# Reaction-Diffusion problem A->B, solving for B

I need to solve a Reaction-Diffusion using Finite Elements, piecewise linear elements. In this problem, a reaction $A \rightarrow B$, with rate law $r_A = - k_A \cdot u_A$, takes part, where $u_i$ denotes concentration. Initially, $u_A = u_B = 0$. The time dependent formulation for the conservation of $A$ and $B$ is:

$\begin{matrix} \frac{\partial \ u_A}{\partial \ t} -\Delta u_A - k \cdot u_A = f_A \end{matrix}$

$\begin{matrix} \frac{\partial \ u_B}{\partial \ t} -\Delta u_B + k \cdot u_A = 0 \end{matrix}$

My question is: How is the best way to solve for $u_B$? Solving only $u_A$ seems trivial, using Crank-Nicholson as time discretization and finding a weak formulation that looks like:

$U^n[M+\delta_t\theta (A- kM)] = U^{n-1}[M+\delta_t(1-\theta) (-A+kM)] + \delta_t (F+ N)$

Where $U^n$ denotes the solution at time step $n$; $M, A, F, N$ are the mass matrix, stiffness matrix, load vector and B.C. vector (Neumann); $\delta_t$ the time step and $\theta$ the time discretization parameter ($1/2$ for C-N).

=== Item position entries ===
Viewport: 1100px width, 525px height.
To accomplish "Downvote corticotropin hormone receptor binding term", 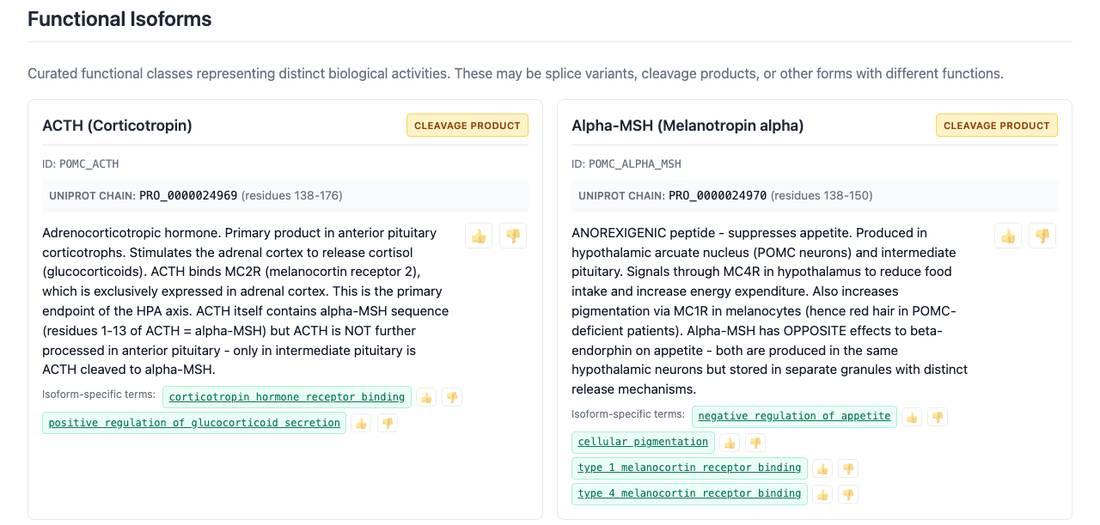I will tap(452, 397).
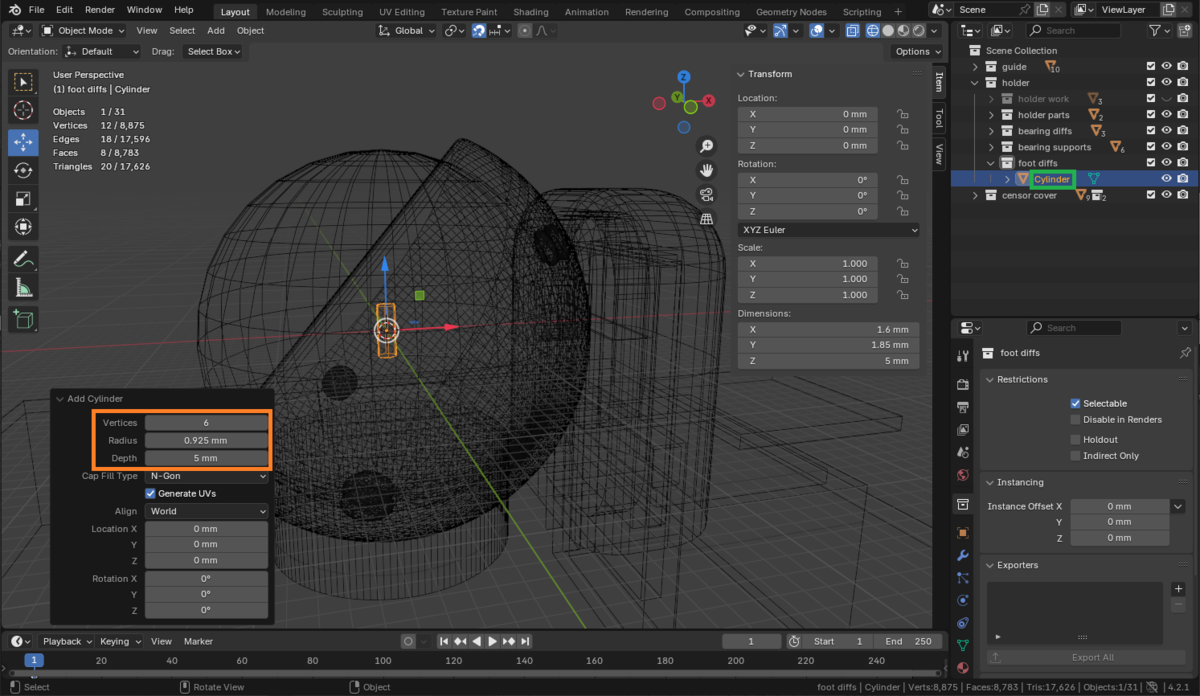Disable Generate UVs checkbox
1200x696 pixels.
151,494
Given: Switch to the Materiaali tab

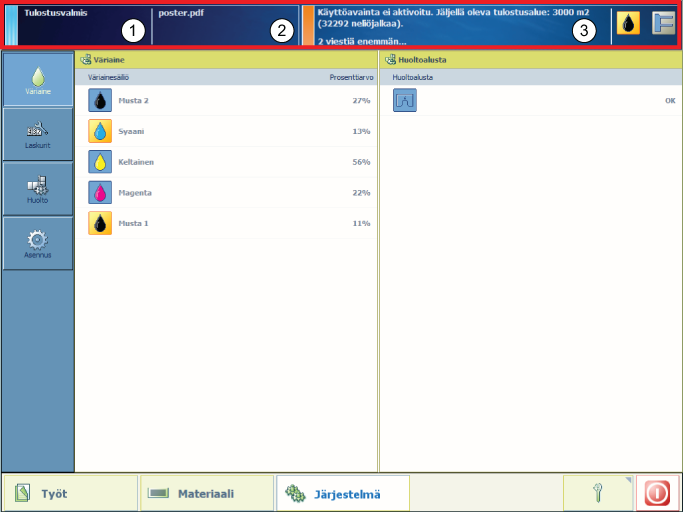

=== Challenge ===
Continue the reaction-diffusion post from the point where it stops.

=== Result of this task ===
The first approach that I thought of is to solve for $u_A$ at each time step and then, using the value of $u_A$ at each time step, solve for $u_B$ using similar weak formulation:

$U^n[M+\delta_t\theta (A + kC)] = U^{n-1}[M+\delta_t(1-\theta) (-A-kC)]$

Where $kC$ takes the place of $kM$ in the first equation, and $C = \int u_A \ \phi_i dx$.

This would imply evaluating the matrix $C$ at each time step, using the $u_A$ calculated on the previous time step, interpolated on the quadrature points, which will certainly delay the process.

Is this the standard procedure or is there a different approach, more efficient? Thank you in advance.

• I would solve the two evolutions simultaneously. In the way you describe, you will need to store and retrieve all the time steps for the solution $u_A$. Instead, you could solve sequentially for $u_A$ and $u_B$ at each time step, since $u_B$ just requires two solutions for $u_A$.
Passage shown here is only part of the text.